The Abaqus Benchmark manual problem "Limit load calculations with granular materials" was used as the source for this realistic Cap Plasticity material model for sand. 

Units are English: Inch, Pounds (lbf), psi.  You should change your display units, and your app units to these units. 

The Drucker-Prager/Cap model adds a cap yield surface to the modified Drucker-Prager model. The cap surface serves two main purposes: it bounds the yield surface in hydrostatic compression, thus providing an inelastic hardening mechanism to represent plastic compaction; and it helps control volume dilatancy when the material yields in shear by providing softening as a function of the inelastic volume increase created as the material yields on the Drucker-Prager shear failure and transition yield surfaces. The model uses associated flow in the cap region and a particular choice of nonassociated flow in the shear failure and transition regions.

The Cap Plasticity material model has been added to the 3DExperience calibration app only in the FE mode.  This is because FE models are typically required to enforce the modes of deformations commonly used in soils testing (triaxial tests).  The Cap Plasticity material model from this Benchmark manual problem was used to create six sets of synthetic test data:

1)  The limit load test

2)  A uniaxial compression test

3)  A confined compression test

4)  A "triaxal1" test : volumetric confinement followed by further uniaxial compression

5)  A "triaxal2" test : volumetric confinement followed by uniaxial unloading

6)  A volumetric compression test

All of the above Abaqus FE models are in units of inches, pounds, and psi.  All of the work in 3DX is shown in and calculated in these units. For all 6 models/tests, a known displacement is applied and a reaction force is measured. 

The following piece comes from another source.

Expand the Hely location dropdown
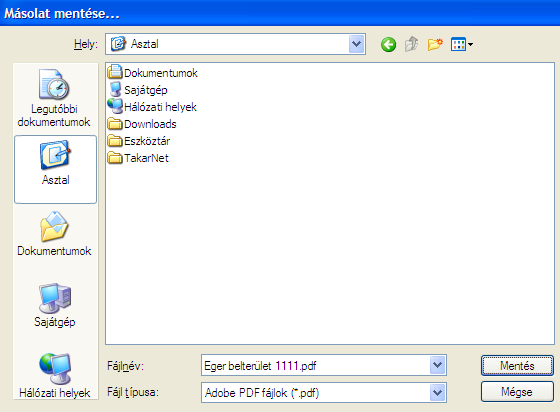The height and width of the screenshot is (412, 560). pos(356,44)
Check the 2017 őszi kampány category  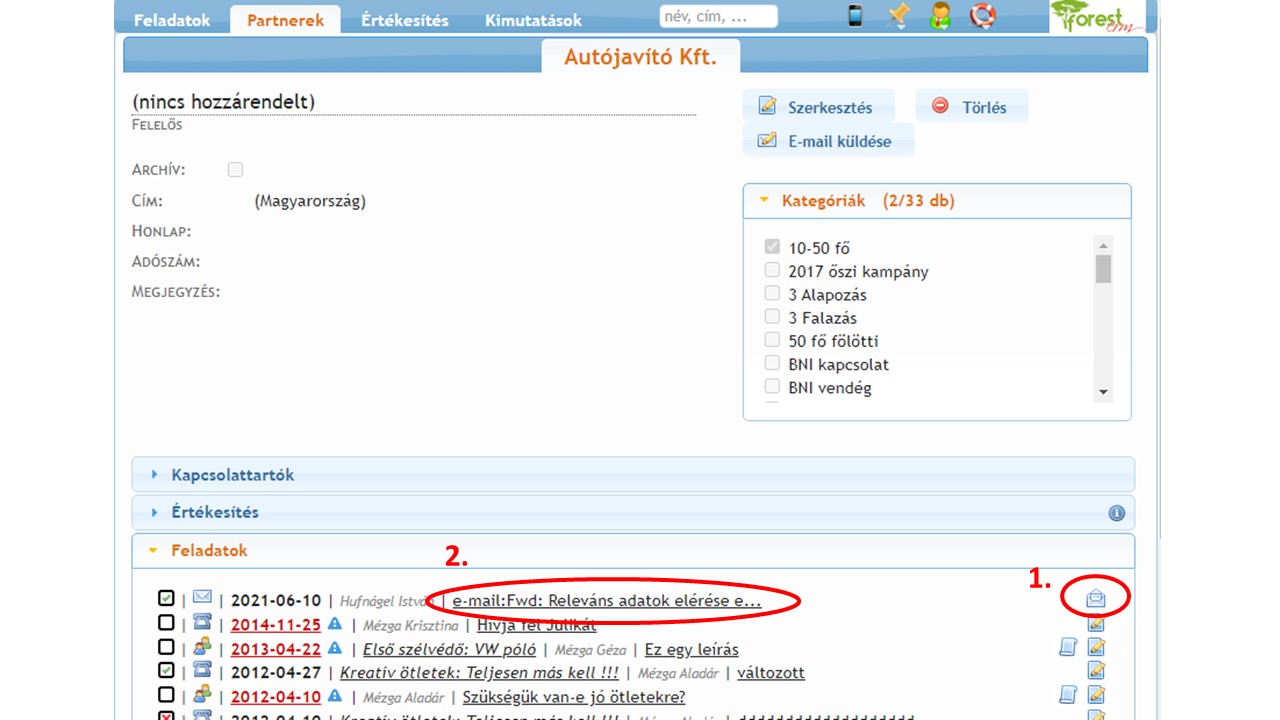tap(772, 271)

The image below is the starting point of an example calibration.  Some parameters were held fixed at their known value, while others were perturbed from their known value.  In the plots, synthetic test data is shown with symbols (solid circles) and the material model responses are shown as solid lines.  
 

The video below starts from scratch and shows the process of setting units, importing test data, importing a FE model, and then mapping between the FE output to the test data.  The parameters are perturbed from their known values and then a calibration performed. 

The image below is the known solution.  The material model snippet file, granularlimitload_mat_mod.inp, was imported into the calibration app and an Evaluation run.  Note the very small RSE error norms.
 

Known Solution (from the Benchmark manual problem)

** Units: English, Inch, Pounds, psi
**
*MATERIAL,NAME= SAND
*ELASTIC
30000.,0.3
*CAP PLASTICITY
16.212, 30.64, 0.1, 0.00041, 0.01, 1.0
*CAP HARDENING
  2.15, 0.0000
 20.96, 0.0005
 46.60, 0.0010
 79.67, 0.0015
126.28, 0.0020
205.95, 0.0025
311.27, 0.0028
655.60, 0.00299

 

The zip attached contains:

1) All of the synthetic test data in six different .txt files

2) The 6 Abaqus .inp files, units are inch, pound, psi.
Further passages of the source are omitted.